(Beginning of Provided information)

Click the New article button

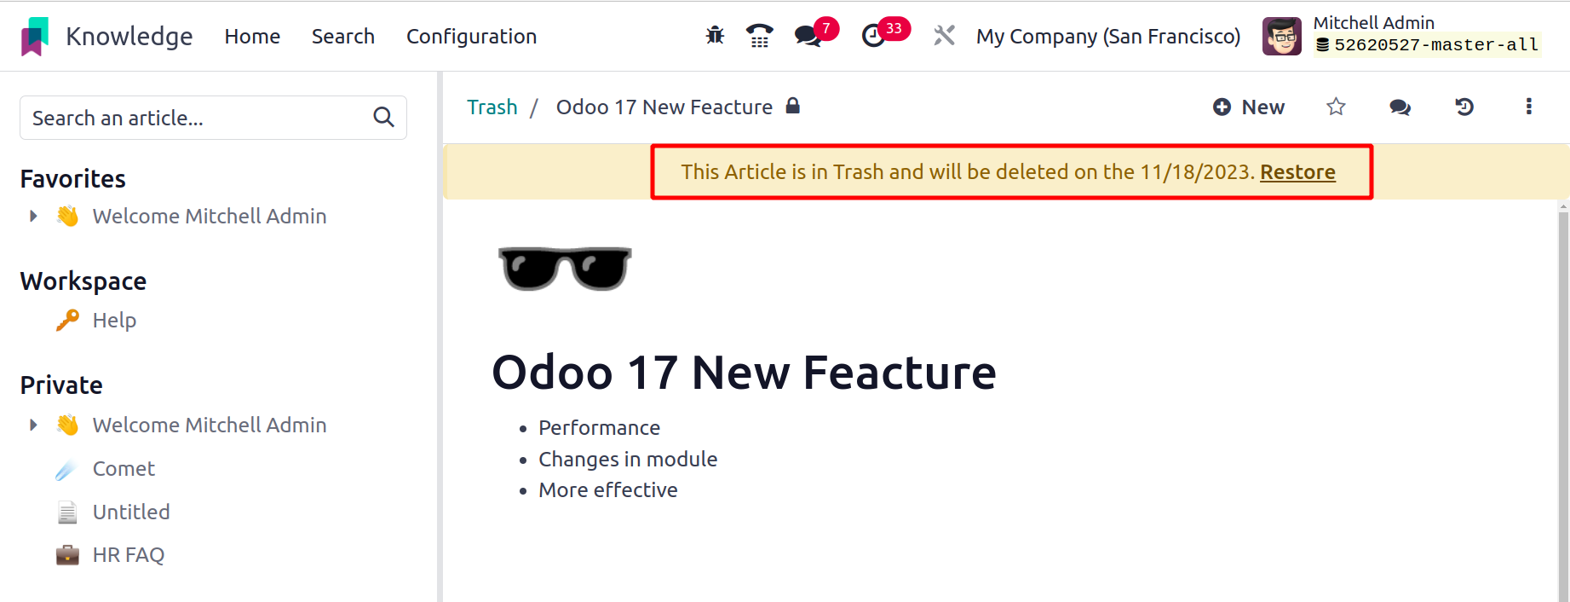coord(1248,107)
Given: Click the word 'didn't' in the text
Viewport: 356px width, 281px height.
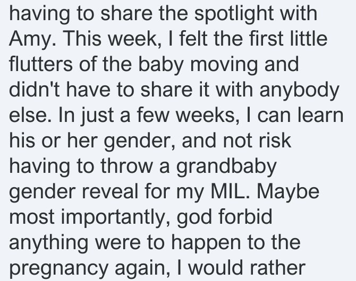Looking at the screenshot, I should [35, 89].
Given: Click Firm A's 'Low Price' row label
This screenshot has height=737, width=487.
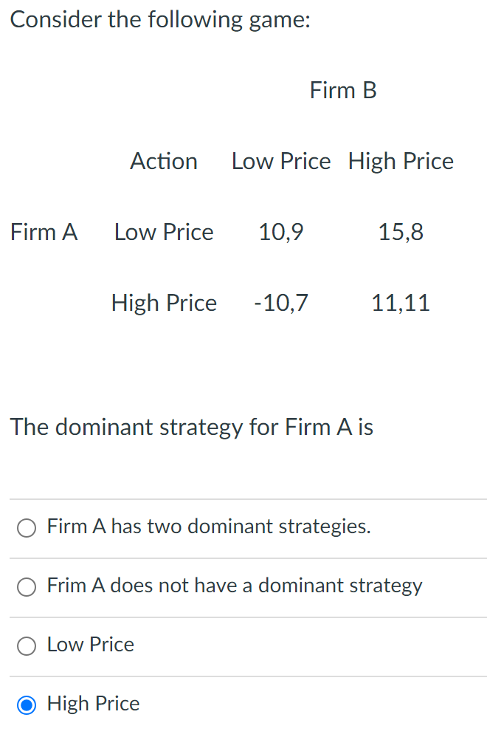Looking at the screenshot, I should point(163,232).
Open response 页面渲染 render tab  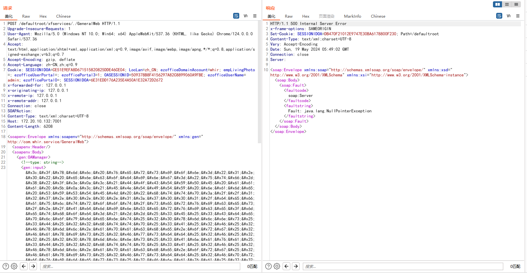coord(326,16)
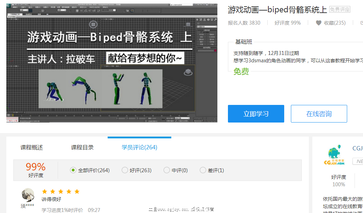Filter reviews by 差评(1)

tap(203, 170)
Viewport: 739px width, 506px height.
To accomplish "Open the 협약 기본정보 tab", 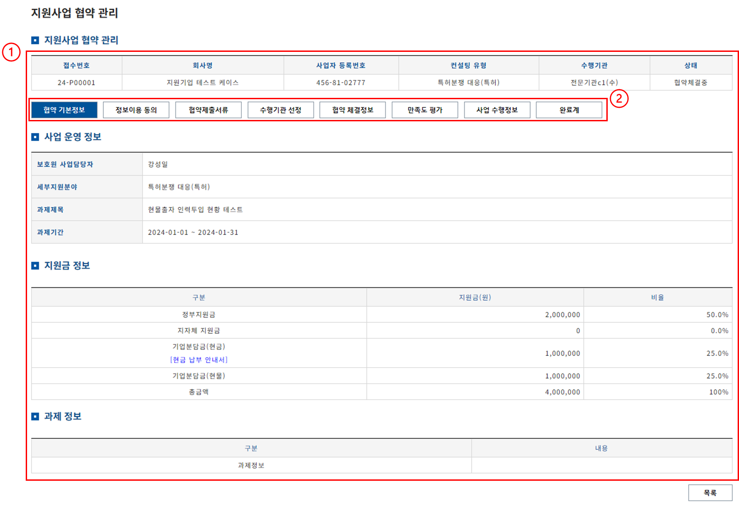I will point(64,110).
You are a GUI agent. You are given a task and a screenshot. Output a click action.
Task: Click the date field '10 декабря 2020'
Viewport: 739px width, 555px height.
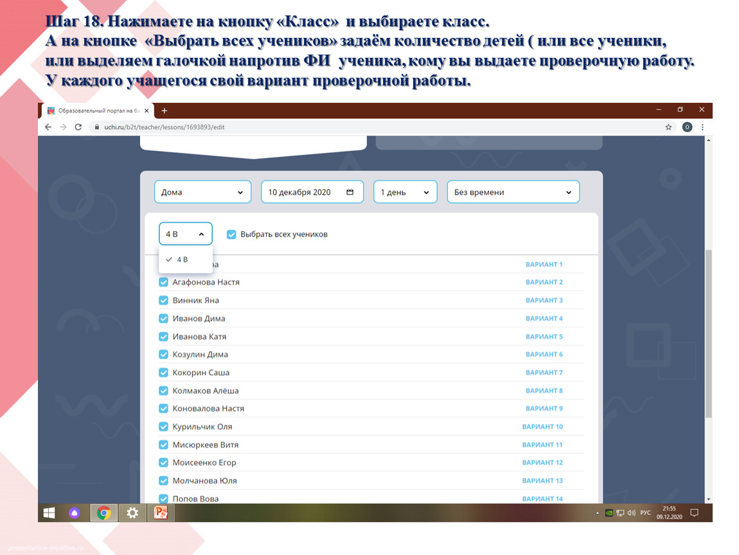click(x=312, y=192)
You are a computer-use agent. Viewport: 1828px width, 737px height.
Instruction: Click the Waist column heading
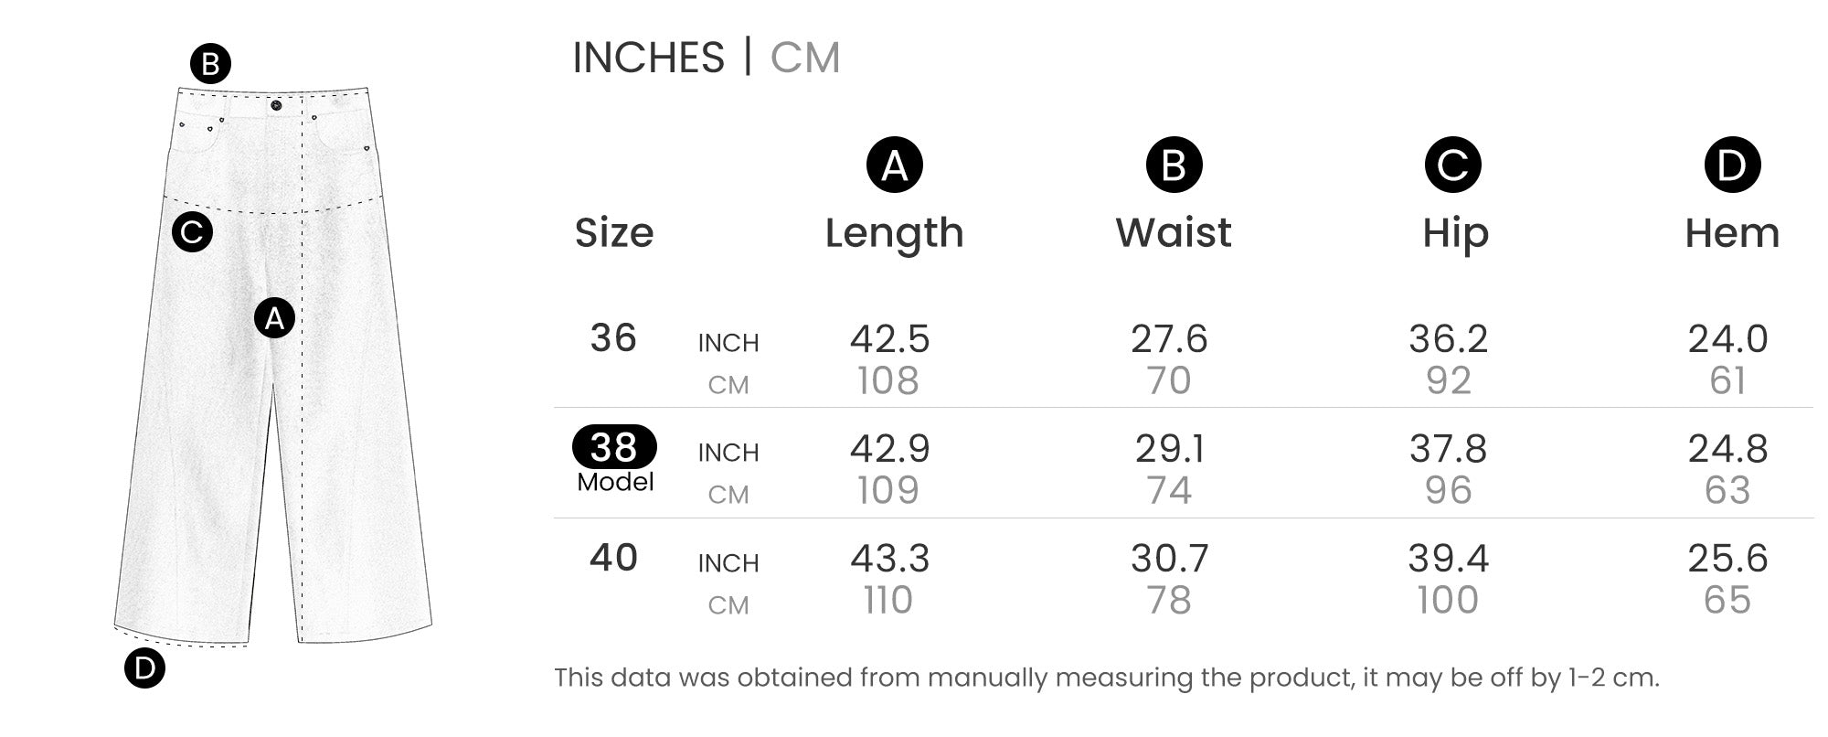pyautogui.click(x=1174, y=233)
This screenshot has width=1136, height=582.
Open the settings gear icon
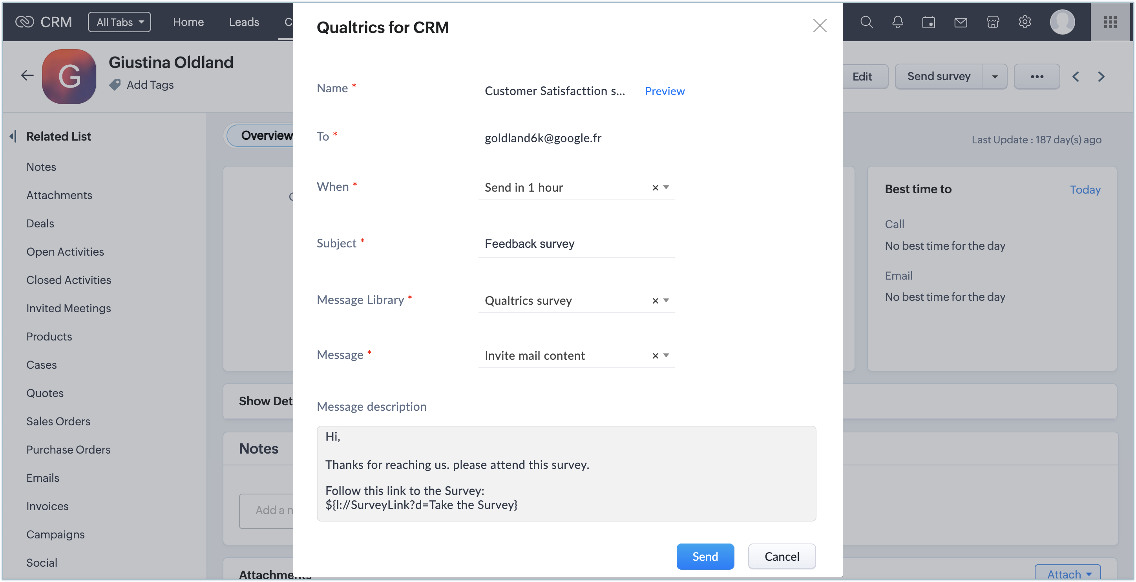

(End of Provided information)

Set down, word for word, the line that holds "Viewport: 739px width, 555px height." and all lines after it to the end of the entries above, but not the pictures.

Viewport: 739px width, 555px height.
click(x=312, y=192)
You are a computer-use agent. Viewport: 1828px width, 737px height.
Instruction: Click the Waist column heading
pyautogui.click(x=1174, y=233)
This screenshot has width=1136, height=582.
Open the settings gear icon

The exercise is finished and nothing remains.